_PROMPT 1_
Reproduce the chronic Lyme article from "Many people have" to "to function properly.", keeping the wording unchanged.
_PROMPT 2_
Pick up the chronic Lyme article after its final sentence and write what comes next.

_PAGE TEXT_

== Segment start ==

How chronic Lyme recruits followers

posted in: Science vs myths | 0

Dr. David Patrick, Director of the School of Population and Public Health at University of British Columbia, Canada, wants to help “alternatively diagnosed” chronic Lyme patients. So he and his colleagues studied the issue.

The scientists found that all 13 chronic Lyme patients they looked at had no good evidence of having Lyme disease. They noticed striking similarities between chronic Lyme patients and Chronic Fatigue Syndrome patients.

Chronic Fatigue Syndrome is poorly understood and often includes Medically Unexplained Symptoms, which the UK NHS describe as follows:

Many people have persistent physical complaints, such as dizziness or pain, that don’t appear to be symptoms of a medical condition.

They are sometimes known as “medically unexplained symptoms” when they last for more than a few weeks, but doctors can’t find a problem with the body that may be the cause.

This doesn’t mean the symptoms are faked or “all in the head” – they’re real and can affect your ability to function properly.

Not understanding the cause can make them even more distressing and difficult to cope with.

== Segment end ==

_Stored records_
== Segment start ==

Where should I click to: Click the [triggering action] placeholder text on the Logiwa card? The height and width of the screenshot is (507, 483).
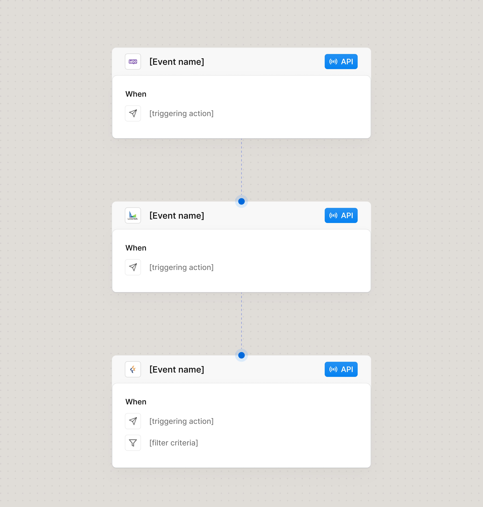click(181, 267)
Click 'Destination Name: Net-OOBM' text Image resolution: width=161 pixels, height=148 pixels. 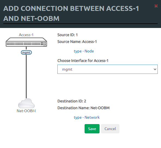click(83, 108)
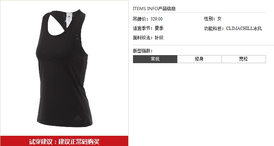Click the 吊牌价 label
274x146 pixels.
141,19
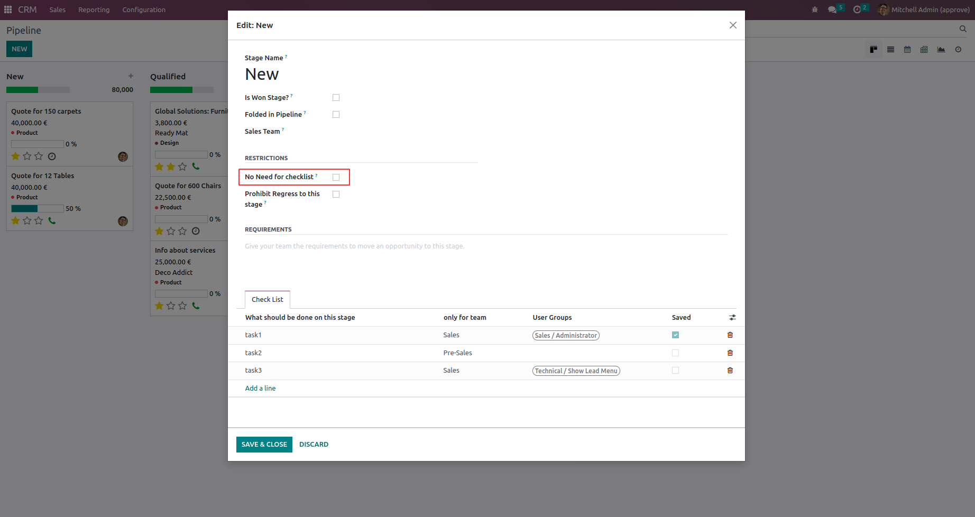Viewport: 975px width, 517px height.
Task: Open the Sales Team dropdown field
Action: tap(402, 132)
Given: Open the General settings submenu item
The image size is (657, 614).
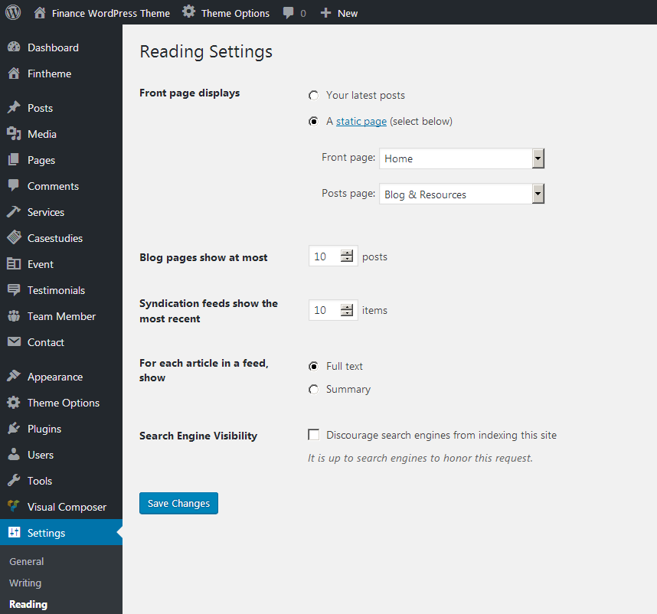Looking at the screenshot, I should 27,561.
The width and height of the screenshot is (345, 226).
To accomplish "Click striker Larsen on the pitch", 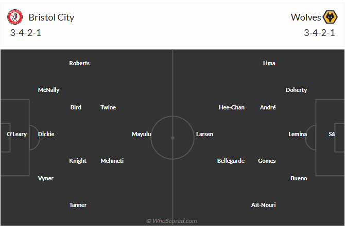I will [204, 134].
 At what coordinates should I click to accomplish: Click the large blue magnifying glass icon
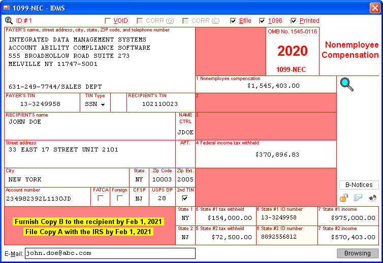point(347,85)
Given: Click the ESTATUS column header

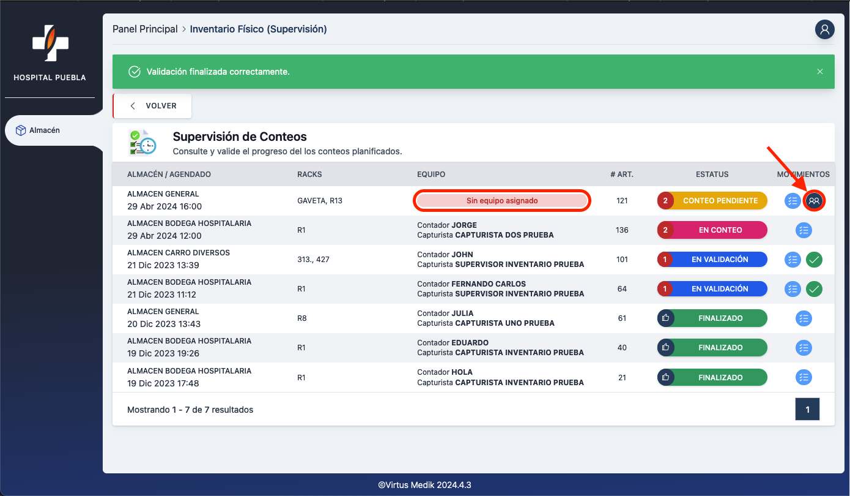Looking at the screenshot, I should [x=712, y=175].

== Segment end ==

_ANSWER BOX 1_
Many people have persistent physical complaints, such as dizziness or pain, that don’t appear to be symptoms of a medical condition.

They are sometimes known as “medically unexplained symptoms” when they last for more than a few weeks, but doctors can’t find a problem with the body that may be the cause.

This doesn’t mean the symptoms are faked or “all in the head” – they’re real and can affect your ability to function properly.

_ANSWER BOX 2_
In a comment on Patrick’s study, Dr. Alan Barbour noted that the phenomenon of Chronic Fatigue Syndrome being falsely blamed on Lyme disease has been seen since the late 1980s. He cited a 1990 study that found rampant false Lyme diagnoses and unnecessary antibiotics. The 1990 study concluded:

Anxiety about possible late manifestations of Lyme disease has made Lyme disease a “diagnosis of exclusion” in many endemic areas. Persistence of mild to moderate symptoms after adequate therapy and misdiagnosis of fibromyalgia and fatigue may incorrectly suggest persistence of infection, leading to further antibiotic therapy.

Attention to patient anxiety and increased awareness of these musculoskeletal problems after therapy should decrease unnecessary therapy of previously treated Lyme disease.

Dr. Barbour further commented:

Given the choice between a diagnosis of CFS or, in other cases, fibromyalgia, for which there are limited treatment options, and LD, for which antibiotic therapy may promise a cure, is it any wonder that the diagnosis of LD is as common as it is and that “Lyme specialty” laboratories stay in business and, for all I know, prosper? Certainly, the authors are justified in their view that “individuals diagnosed with [alternatively diagnosed chronic Lyme syndrome] deserve comprehensive workup and care.”

However, an important unanswered question of the study is whether the alternatively diagnosed chronic Lyme syndrome patients changed their beliefs about whether they had LD or not? The fact is there has been insufficient progress over more than 3 decades in understanding what is as much a psychosocial and cultural phenomenon as a biological one.

Dr. Patrick also appeared on Global News (see video above) and presented a useful illustration of how chronic Lyme can spread socially. Other ways chronic Lyme spreads is via quacks and credulous media coverage.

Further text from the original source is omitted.